Sunday, December 16, 2007

1400's Cotehardie

This is the first part of an extended project to make an outfit from the 1400's for myself. I'd like to have it finished by spring so I can go to a Renn Faire sometime before I die.

I've always intended to get to Sterling, but it never seems to happen. One year I got back too late and my friends had already left, another it was hailing and not safe to drive, as I recall that was the day we actually drove through a tornado. It was a small one, and only took down a few barns... left a lot of those half circle marks on the sides of buildings... one with the side ripped off and the bottles still on the shelves. The car coming the other way was blown into the ditch; no one but the car was injured, somehow we stayed on the road.

Then I was sick, then broke the year after that. Then there were a few years where the event was canceled and I was busy working for the next several summers. Perhaps the gods are conspiring against me and I'll never get there. I know from a reenactor's point of view, it's not all that, but I'd still like to go. Perhaps I'll go to Pensic Wars as a spectator next summer, there's no pretense of accuracy from what I understand (which, admittedly is not much as I've heard little about it and have never been to it).

The painting above is Alesso Baldvinetti's "Madonna and Child" 1460. This is one of the inspiration and reference cotehardies for the one I'm making now. The sleeves are a very close copy, including the gold silk edging and the single button closure. The neckline will be trimmed with gold silk and the dress is about as full as the one pictured here. The main difference is that it is of blue linen instead of red paint.

I am aware of the whole "never use religious icons" as an historic reference, but there are plenty of other references to back my use of these elements (sleeve design and fabric edging). At first I was hesitant to use the gold silk, because I know that icon painters used it as a symbol for divinity (the whole 'gold never tarnishes' thing), and gold was not commonly worn on clothing of regular people for obvious reasons. But... I couldn't resist and I had just enough silk left over from my wedding to use as trim. I'd originally planned on using white wool, which would have been more historically correct, but that got taken to Mom's house and I wanted to finish the sleeves right away. I may replace the gold silk at some point if I make a habit of attending Renaissance events.
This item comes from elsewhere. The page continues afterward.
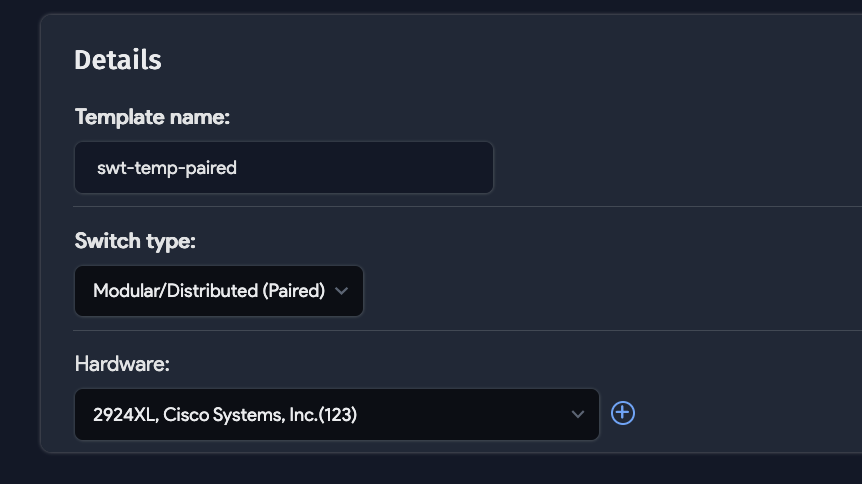
Task: Click the "Switch type:" label
Action: point(135,241)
The chemise (shift) is done, though I may re-make it to have smaller sleeves as these are HUGE. It's at my friend Carol's studio right now waiting for me to be Isabella and the pot of Oregano, oh, I mean Basil... but it's really a big pot of oregano. If you are in the mood for truly horrid poetry check out John Keats' "Isabella and the pot of basil." I shudder at the thought of high-schoolers everywhere being forced to read that extended bit of drivel. But the paintings are quite good and more than make up for one thousand poorly chosen words.

This first test gown (made of the ugliest brown mystery fabric in the world... it used to be curtains in my first apartment) was made from the Greenland bog dress pattern that I got from here: (This is a wonderful site and she lists sources with great information, and provides fantastic instructions).
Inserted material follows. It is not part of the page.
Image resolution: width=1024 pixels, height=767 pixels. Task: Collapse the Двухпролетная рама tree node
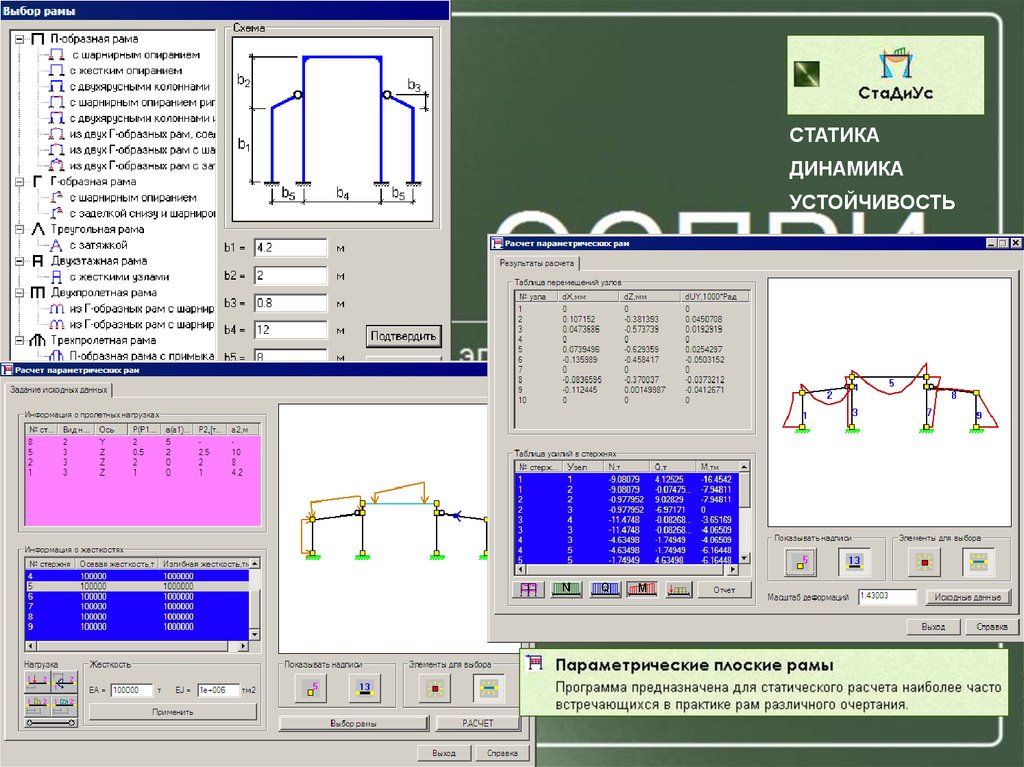click(20, 293)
After making the adjustments to my measurements, I had to make more adjustments so the garment actually fit me. It fits like a very nice glove and moves beautifully. The ugly brown thing has 4 gores, 2 in front and 2 in back. Apparently these gowns could have as many as 12 gores or as few as 2. The buttons may be plastic, but could be polished wood if you don't look too close. The openings at the front and cuffs are lined with brown wool.

The blue linen cotehardie has 2 gores, one in front one in back because I was running short of material. I had to re-adjust the sleeve pattern to make up for the lack of fabric. Again, this was a left-over from my wedding and I was working with bits and pieces. The end result was well worth the squeezing, and all I have left to do is hand stitch the neck edging and finish the hem at the bottom. I may go crazy and add a line of gold silk trim at the bottom, just to make it very iconic and destroy any historic accuracy what-so-ever.

Instead of a front opening I made a side lacing dress with a wide neckline that I can slip over my head. Of all the paintings I looked at only the right side of the gowns were laced, which confuses me a little as one would assume that you would want the dress to expand evenly over a baby-belly, and not be lopsided as you expanded and shrunk. Anyone who can provide me with more information on this mystery is more than welcome to comment.

I'm excited to have this cotehardie done. Once the snow stops trapping us in our homes I'll go out and get more blue thread to finish the hem and then I'll post some pictures.